For simplicity, we can view Berland as a two dimensional grid of R x C cells (ie, R rows with C cells on each row). Each cell can be dry ('*') or wet ('.').

As part of Berland's relief efforts, your task is to determine whether there exists exactly one single square area consisting entirely of dry cells in Berland.  In particular, this means that the square should not have any "holes".

Input specification

The first line of input consists of integers R and C (1 ≤ R, C ≤ 50), denoting the number of rows and columns in the grid. The next R lines describe the grid. Each of these lines has exactly C characters, where '*' indicates a dry cell and '.' is a flooded cell.

La primera línea de entrada consiste en dos números enteros R y C(1 ≤ R, C ≤ 50), indicando la cantidad de filas y columnas en la matriz. Las siguientes R líneas describen la matriz. Cada una de esas líneas tiene exactamente C caracteres, donde '*' indica que es una celda seca y '.' es una celda inundada.

The first line of input consists of integers R and C (1 ≤ R, C ≤ 50), denoting the number of rows and columns in the grid. The next R lines describe the grid. Each of these lines has exactly C characters, where '*' indicates a dry cell and '.' is a flooded cell.

Output specification

Output the word "YES" if there is exactly one square dry area in Berland. Otherwise, output the word "NO".
Imprima la palabra "YES" si Berland contiene exactamente un área con forma de cuadrado y que solo consiste en celdas no inundadas. De lo contrario, imprime la palabra "NO".

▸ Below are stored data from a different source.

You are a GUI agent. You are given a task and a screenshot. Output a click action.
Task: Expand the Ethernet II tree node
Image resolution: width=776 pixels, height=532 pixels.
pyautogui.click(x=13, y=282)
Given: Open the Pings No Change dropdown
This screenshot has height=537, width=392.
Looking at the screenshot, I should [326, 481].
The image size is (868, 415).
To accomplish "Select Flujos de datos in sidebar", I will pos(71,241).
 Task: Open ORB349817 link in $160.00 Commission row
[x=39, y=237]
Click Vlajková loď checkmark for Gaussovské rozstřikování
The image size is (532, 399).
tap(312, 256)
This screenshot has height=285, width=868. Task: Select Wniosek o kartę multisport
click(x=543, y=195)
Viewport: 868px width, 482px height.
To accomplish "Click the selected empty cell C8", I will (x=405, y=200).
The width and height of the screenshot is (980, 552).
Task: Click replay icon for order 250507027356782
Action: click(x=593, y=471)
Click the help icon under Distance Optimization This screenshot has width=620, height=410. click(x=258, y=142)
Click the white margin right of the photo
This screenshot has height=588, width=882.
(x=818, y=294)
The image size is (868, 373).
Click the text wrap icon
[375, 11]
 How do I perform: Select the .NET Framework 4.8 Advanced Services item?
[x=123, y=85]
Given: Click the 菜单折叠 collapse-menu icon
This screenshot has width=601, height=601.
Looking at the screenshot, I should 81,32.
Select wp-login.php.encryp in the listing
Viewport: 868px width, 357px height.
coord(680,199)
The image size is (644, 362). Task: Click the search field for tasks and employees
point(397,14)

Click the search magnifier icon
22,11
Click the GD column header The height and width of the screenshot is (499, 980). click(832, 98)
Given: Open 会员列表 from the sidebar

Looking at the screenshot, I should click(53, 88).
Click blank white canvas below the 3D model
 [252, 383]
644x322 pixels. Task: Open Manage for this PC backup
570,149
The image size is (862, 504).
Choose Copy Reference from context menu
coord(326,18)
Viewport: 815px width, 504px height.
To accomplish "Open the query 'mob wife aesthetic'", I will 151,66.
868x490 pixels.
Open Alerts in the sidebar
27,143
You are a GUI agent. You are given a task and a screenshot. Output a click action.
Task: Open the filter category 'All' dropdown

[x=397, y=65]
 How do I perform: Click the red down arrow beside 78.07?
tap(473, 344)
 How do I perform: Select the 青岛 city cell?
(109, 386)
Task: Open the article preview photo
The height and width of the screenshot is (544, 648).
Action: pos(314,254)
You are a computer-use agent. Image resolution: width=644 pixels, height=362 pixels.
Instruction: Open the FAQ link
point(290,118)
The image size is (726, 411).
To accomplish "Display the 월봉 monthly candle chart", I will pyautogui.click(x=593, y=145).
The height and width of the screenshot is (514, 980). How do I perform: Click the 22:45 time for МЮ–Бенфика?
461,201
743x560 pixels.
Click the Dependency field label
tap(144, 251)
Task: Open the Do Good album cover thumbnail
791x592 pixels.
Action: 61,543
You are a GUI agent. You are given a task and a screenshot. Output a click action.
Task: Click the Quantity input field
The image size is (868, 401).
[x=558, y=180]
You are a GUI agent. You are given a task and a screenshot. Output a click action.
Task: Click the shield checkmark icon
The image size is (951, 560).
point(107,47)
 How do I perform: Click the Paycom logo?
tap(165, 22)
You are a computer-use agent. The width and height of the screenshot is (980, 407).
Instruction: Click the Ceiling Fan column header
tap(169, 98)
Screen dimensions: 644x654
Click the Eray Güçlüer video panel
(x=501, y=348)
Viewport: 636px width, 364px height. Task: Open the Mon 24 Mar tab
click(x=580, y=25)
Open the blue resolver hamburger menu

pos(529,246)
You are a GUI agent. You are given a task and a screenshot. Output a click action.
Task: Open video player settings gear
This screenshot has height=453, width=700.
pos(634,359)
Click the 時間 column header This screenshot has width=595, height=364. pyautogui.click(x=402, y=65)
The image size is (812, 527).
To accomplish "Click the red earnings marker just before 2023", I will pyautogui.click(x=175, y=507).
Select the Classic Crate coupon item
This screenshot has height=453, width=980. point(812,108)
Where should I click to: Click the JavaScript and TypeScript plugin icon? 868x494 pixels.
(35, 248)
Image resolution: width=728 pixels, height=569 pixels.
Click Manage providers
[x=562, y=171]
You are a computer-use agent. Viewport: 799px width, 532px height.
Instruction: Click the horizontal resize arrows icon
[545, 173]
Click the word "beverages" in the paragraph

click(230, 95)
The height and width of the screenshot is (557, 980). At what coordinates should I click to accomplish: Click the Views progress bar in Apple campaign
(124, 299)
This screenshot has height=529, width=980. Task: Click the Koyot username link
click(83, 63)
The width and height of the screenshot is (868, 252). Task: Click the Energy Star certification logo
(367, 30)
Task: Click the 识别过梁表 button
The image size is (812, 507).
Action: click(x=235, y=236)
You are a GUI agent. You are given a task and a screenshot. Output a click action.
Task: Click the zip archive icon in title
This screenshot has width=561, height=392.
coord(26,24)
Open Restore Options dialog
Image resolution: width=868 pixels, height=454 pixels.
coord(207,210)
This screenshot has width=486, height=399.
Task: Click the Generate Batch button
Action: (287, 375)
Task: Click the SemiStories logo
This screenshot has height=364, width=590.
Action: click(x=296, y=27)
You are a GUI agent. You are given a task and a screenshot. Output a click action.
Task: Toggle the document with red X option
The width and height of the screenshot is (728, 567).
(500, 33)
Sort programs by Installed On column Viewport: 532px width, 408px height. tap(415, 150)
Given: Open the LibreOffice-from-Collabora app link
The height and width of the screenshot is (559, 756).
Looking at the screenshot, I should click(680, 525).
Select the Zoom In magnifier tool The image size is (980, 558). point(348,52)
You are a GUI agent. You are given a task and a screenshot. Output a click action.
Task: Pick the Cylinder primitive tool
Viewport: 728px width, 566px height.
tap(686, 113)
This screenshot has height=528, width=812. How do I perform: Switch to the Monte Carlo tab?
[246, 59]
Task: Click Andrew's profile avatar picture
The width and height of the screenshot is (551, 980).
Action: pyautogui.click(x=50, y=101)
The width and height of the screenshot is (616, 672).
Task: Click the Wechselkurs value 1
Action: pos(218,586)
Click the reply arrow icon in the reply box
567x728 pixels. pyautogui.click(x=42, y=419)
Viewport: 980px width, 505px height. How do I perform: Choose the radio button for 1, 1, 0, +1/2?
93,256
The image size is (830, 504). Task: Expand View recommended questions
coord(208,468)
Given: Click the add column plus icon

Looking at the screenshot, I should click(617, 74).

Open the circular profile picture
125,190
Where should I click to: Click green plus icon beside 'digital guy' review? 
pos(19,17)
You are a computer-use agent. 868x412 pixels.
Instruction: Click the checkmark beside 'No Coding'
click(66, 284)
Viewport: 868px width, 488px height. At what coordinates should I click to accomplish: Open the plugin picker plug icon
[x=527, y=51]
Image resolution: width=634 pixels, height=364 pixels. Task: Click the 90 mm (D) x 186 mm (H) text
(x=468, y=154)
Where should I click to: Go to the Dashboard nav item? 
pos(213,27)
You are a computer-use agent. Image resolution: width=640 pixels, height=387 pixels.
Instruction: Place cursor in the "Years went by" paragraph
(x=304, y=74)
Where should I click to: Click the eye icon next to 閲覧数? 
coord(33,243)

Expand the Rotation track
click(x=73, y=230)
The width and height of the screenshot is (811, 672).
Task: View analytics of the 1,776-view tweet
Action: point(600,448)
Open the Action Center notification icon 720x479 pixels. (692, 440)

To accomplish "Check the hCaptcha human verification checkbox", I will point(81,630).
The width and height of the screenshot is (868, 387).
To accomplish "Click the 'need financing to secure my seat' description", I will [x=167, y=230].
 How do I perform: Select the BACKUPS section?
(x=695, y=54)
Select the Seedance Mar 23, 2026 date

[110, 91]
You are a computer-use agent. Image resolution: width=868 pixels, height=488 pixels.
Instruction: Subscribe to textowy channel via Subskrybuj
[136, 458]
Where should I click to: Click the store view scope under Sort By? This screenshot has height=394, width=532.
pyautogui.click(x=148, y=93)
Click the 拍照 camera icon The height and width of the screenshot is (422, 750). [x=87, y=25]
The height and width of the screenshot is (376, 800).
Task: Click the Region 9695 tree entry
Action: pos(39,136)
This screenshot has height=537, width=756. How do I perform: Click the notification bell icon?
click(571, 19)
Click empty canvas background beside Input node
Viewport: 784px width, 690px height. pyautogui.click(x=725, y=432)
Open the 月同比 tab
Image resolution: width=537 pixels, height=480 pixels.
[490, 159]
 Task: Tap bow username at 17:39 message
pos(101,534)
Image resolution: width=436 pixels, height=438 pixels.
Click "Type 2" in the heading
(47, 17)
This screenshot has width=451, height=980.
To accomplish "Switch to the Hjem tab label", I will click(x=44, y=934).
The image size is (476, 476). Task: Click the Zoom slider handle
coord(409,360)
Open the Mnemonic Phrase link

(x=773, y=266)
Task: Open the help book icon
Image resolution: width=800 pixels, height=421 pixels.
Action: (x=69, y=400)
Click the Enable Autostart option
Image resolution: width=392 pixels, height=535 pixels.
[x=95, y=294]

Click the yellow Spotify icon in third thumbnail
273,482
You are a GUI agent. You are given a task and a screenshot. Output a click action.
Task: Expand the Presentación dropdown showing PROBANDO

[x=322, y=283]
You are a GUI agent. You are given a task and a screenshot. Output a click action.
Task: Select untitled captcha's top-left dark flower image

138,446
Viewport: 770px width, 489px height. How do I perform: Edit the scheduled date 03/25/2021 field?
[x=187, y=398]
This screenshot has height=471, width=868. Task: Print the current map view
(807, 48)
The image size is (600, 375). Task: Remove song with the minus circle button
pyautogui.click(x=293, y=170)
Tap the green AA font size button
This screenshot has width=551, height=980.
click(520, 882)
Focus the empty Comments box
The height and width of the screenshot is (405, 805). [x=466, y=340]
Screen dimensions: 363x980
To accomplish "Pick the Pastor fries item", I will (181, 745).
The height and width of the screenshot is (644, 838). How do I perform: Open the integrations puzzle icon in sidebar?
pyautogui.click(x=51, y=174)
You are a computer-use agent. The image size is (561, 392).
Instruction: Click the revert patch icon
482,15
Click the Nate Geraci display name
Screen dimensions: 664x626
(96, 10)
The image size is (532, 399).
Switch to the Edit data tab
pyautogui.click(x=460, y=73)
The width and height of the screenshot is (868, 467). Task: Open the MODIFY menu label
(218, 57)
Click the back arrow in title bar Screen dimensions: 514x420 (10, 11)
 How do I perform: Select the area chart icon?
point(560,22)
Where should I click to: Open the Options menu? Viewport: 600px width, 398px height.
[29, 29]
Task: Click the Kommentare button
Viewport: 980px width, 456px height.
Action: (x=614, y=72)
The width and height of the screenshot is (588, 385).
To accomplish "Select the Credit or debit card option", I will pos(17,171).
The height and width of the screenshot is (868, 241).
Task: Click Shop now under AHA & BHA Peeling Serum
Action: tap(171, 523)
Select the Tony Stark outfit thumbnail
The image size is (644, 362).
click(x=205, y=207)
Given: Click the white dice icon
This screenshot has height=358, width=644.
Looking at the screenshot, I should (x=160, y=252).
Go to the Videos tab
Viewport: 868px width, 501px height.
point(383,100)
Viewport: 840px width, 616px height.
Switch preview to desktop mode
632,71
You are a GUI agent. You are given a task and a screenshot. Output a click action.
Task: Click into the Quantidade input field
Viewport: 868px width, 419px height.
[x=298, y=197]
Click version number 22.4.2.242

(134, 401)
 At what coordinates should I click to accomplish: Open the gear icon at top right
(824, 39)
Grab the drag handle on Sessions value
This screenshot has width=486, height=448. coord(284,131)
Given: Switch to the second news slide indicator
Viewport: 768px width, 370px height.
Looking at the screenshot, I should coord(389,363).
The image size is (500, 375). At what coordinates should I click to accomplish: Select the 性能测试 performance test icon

The first line of input consists of integers R and C (1 ≤ R, C ≤ 50), denoting the number of rows and columns in the grid. The next R lines describe the grid. Each of these lines has exactly C characters, where '*' indicates a dry cell and '.' is a flooded cell.

Sample input

3 5
..**.
..**.
.....

Sample output

YES

Hint(s)

Other examples:

3 4
....
.*..
....
Answer: YES

3 3
***
***
***
Answer: YES

2 4
.***
.***
Answer: NO

3 3
***
*.*
***
Answer: NO

3 6
.**.**
.**.**
......
Answer: NO

In the last example, answer is NO because there are actually two dry squares in Berland.
Otros ejemplos:

3 4
....
.*..
....
Respuesta: YES

3 3
***
***
***
Respuesta: YES

2 4
.***
.***
Respuesta: NO

3 3
***
*.*
***
Respuesta: NO

3 6
.**.**
.**.**
......
Respuesta: NO

En el último ejemplo, la respuesta es NO porque existen dos cuadrados con celdas no inundadas, no uno.
Other examples:

3 4
....
.*..
....
Answer: YES

3 3
***
***
***
Answer: YES

2 4
.***
.***
Answer: NO

3 3
***
*.*
***
Answer: NO

3 6
.**.**
.**.**
......
Answer: NO

In the last example, answer is NO because there are actually two dry squares in Berland.